Function Description
webfetch.fetch(url, ...) Fetch and extract content from a URL
webfetch.fetch_batch(urls, ...) Fetch multiple URLs concurrently

Key Parameters

Parameter Type Description
url str URL to fetch content from
output_format str "markdown" (default), "text", "json"
include_links bool Include links in output
include_images bool Include image references
include_tables bool Include tables in output (default: True)
include_comments bool Include comments section
include_formatting bool Preserve headers/lists (default: True)
include_metadata bool Include HTTP metadata in JSON output
favor_precision bool Prefer accuracy over completeness
favor_recall bool Prefer completeness over accuracy
fast bool Skip fallback extraction for speed
target_language str Filter by ISO 639-1 language code
max_length int Truncate output to this length
timeout float Request timeout in seconds (defaults to config)
use_cache bool Use cached pages (default: True)
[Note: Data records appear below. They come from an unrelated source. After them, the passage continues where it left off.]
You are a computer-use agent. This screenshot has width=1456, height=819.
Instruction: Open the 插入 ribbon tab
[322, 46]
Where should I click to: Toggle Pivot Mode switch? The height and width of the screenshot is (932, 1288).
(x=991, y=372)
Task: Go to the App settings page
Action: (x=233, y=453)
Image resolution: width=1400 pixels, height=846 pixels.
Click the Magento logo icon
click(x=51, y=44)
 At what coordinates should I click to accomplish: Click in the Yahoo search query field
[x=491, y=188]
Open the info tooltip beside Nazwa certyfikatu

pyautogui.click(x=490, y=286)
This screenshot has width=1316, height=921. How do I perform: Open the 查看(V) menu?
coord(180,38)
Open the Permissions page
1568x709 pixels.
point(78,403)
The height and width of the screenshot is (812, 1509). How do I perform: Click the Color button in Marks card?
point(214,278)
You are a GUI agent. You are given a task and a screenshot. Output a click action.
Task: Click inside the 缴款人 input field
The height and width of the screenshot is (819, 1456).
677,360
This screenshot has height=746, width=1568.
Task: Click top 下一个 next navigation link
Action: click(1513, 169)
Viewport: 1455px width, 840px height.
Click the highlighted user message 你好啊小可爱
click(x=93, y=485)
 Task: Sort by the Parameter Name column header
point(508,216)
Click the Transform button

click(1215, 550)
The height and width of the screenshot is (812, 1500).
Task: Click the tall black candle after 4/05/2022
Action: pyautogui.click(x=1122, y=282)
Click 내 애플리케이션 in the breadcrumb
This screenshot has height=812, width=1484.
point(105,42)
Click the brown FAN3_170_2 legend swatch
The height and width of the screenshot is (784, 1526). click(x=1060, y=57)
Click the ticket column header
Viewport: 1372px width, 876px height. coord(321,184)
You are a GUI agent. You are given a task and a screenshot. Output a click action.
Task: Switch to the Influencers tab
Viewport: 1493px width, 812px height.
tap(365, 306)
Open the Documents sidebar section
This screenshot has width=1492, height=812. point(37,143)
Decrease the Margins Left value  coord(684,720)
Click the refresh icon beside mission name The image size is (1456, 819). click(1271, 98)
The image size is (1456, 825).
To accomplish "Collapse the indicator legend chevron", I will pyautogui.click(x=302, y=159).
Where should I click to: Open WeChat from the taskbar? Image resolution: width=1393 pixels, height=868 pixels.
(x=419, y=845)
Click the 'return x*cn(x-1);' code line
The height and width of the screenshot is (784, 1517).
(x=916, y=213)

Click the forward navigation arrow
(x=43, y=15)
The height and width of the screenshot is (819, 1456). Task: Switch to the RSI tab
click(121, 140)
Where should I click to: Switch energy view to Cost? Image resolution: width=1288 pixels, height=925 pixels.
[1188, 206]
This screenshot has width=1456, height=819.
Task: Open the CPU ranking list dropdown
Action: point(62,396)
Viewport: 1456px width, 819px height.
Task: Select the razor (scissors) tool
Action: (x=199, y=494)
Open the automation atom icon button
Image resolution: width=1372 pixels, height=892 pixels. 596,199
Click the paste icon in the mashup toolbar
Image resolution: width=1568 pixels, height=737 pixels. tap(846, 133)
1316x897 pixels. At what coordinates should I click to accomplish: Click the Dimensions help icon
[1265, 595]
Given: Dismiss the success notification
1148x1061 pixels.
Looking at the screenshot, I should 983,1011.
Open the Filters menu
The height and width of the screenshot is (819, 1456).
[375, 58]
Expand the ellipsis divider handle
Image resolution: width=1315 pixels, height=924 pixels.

Note: favor_precision and favor_recall are mutually exclusive.

Configuration

Required

  • No required tools.webfetch settings.

Optional

Key Type Default Description
tools.webfetch.timeout float 30.0 Request timeout in seconds. Range: 1.0-120.0.
tools.webfetch.max_length int 50000 Max extracted content length in characters. Range: 1000-500000.
tools:
  webfetch:
    timeout: 30.0
    max_length: 50000

Defaults

  • If tools.webfetch is omitted, web fetch uses the built-in timeout and max length shown above.

Examples

# Fetch single URL
webfetch.fetch(url="https://example.com/article")

# Fetch with markdown output
webfetch.fetch(url="https://docs.python.org/3/tutorial/", output_format="markdown")

# Fast mode without fallback
webfetch.fetch(url="https://example.com/page", fast=True)

# JSON output with metadata
webfetch.fetch(
    url="https://example.com/article",
    output_format="json",
    include_metadata=True
)

# Precision mode for cleaner extraction
webfetch.fetch(url="https://example.com/page", favor_precision=True)

# Batch fetch multiple URLs
webfetch.fetch_batch(urls=[
    "https://example.com/page1",
    "https://example.com/page2"
])

# Batch with all options
webfetch.fetch_batch(
    urls=["https://example.com/page1", "https://example.com/page2"],
    include_links=True,
    favor_precision=True,
    fast=True
)

# Fetch plain text or JSON files (returned directly without extraction)
webfetch.fetch(url="https://example.com/data.json")
webfetch.fetch(url="https://example.com/robots.txt")